'French
PRISM' revealed: All communications tracked, metadata collected
The
French external intelligence agency spies on French citizen’s phone
calls, emails and social media activity and web use, the Le Monde
newspaper has reported.
RT,
4
July, 2013
AFP Photo/Eric Cabanis
France’s
external intelligence agency the DGSE, intercepts signals from
computers and telephones in France and between France and other
countries in order to get a pictures of who is talking to whom,
although, apparently, they do not randomly spy on the content of
phone calls, the daily revealed on
Thursday.
Emails,
text messages, telephone records, access to Facebook and Twitter are
stored for years. “All of our communications are spied on,”
read the article quoting unnamed sources in the intelligence services
as well as remarks made publicly by intelligence officials.
The
DGSE allegedly stores the metadata from private communications in a
basement under its Paris headquarters. All of France’s seven other
intelligence services have access to the data and can tap into it
freely as a means to spot people's suspicious communications.

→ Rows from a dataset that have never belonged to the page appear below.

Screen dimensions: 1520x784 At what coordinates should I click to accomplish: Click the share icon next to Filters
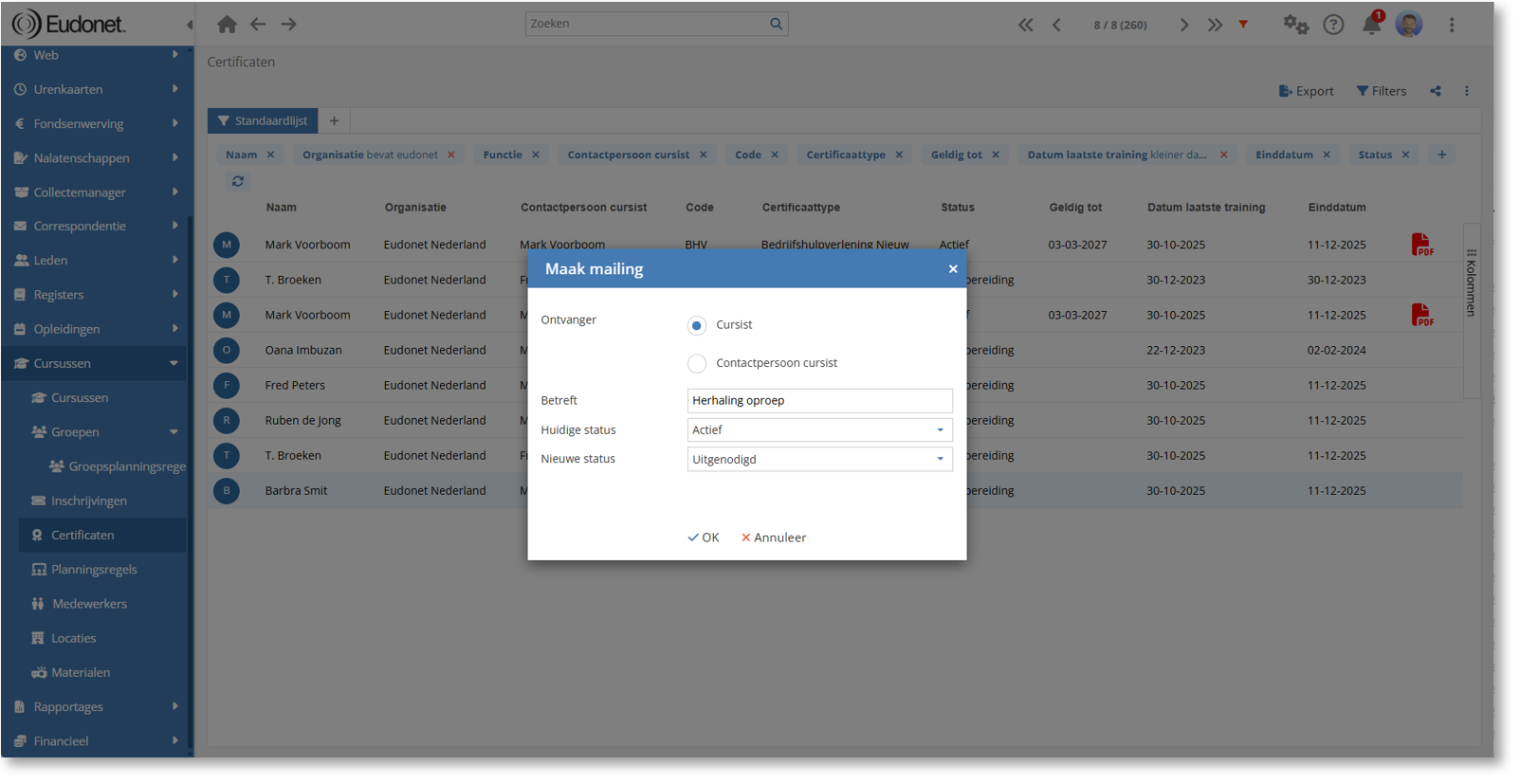pos(1436,91)
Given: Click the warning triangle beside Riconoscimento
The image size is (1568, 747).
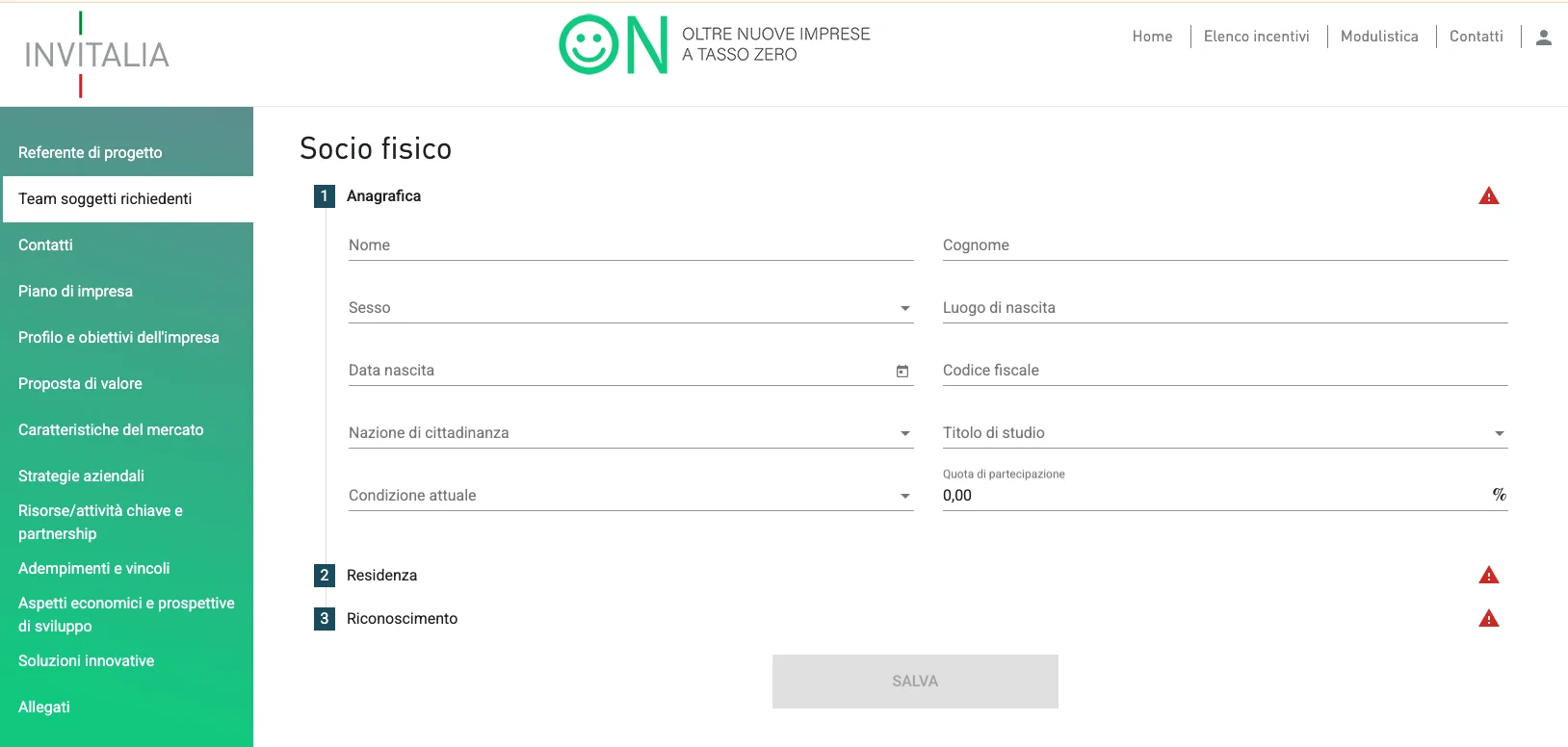Looking at the screenshot, I should (x=1488, y=619).
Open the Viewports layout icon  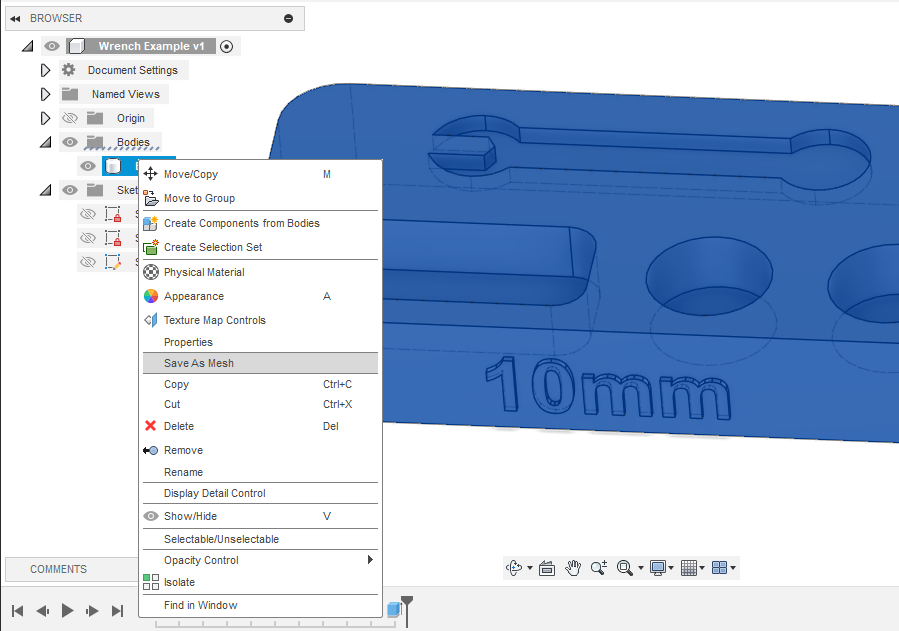719,568
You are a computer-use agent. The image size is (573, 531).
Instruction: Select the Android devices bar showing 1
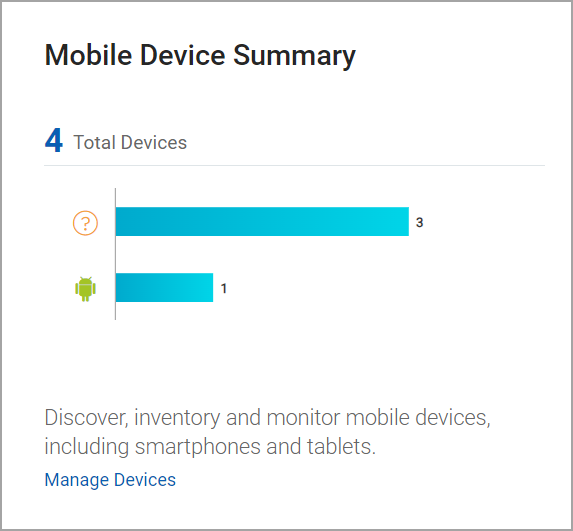[x=164, y=288]
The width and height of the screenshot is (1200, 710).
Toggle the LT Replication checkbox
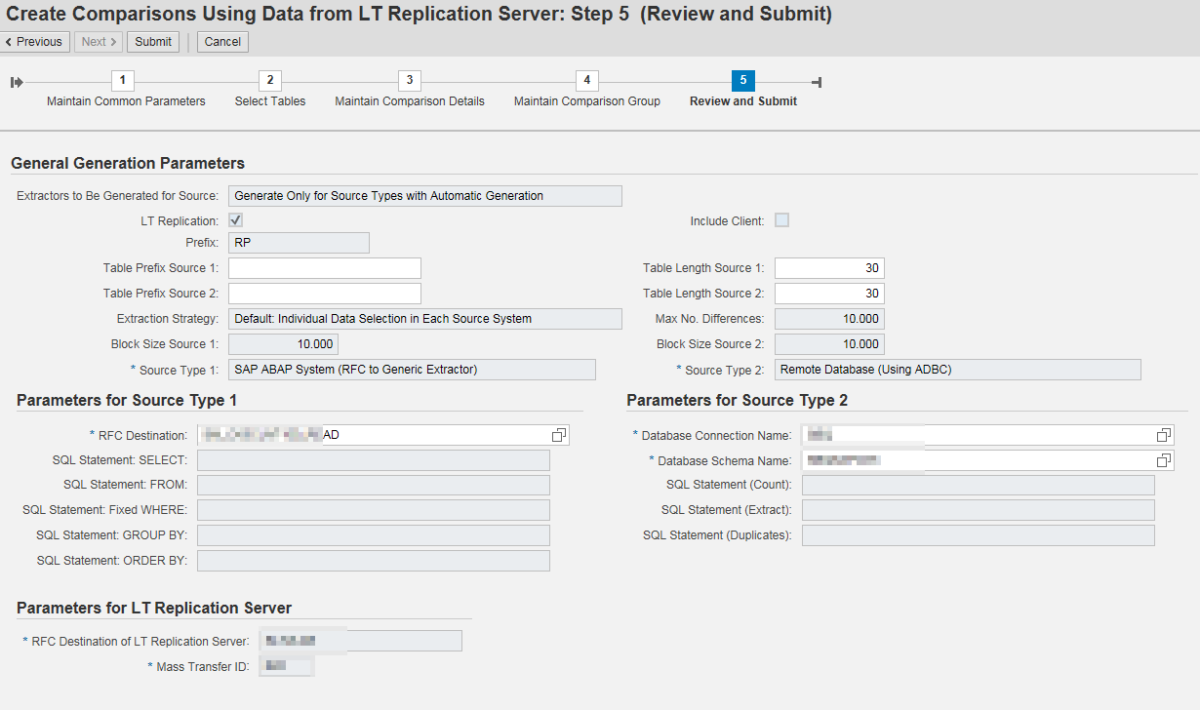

Individuals can then be targeted by more intrusive techniques such as
phone-tapping, it was reported.
printsreen from http://www.lemonde.fr
The
report comes after revelations that America’s NSA regularly spies
on its own people as well as on European citizens and embassies.
The
allegations were leaked by Edward Snowden and published in the German
magazine Der Spiegel, and have sparked a furious response from
European governments just as a major US-EU trade talks are about to
get underway.
The
Guardian newspaper reported last month that Britain has a similar
spying program and shares vast quantities of information with the NSA
through its Prism program.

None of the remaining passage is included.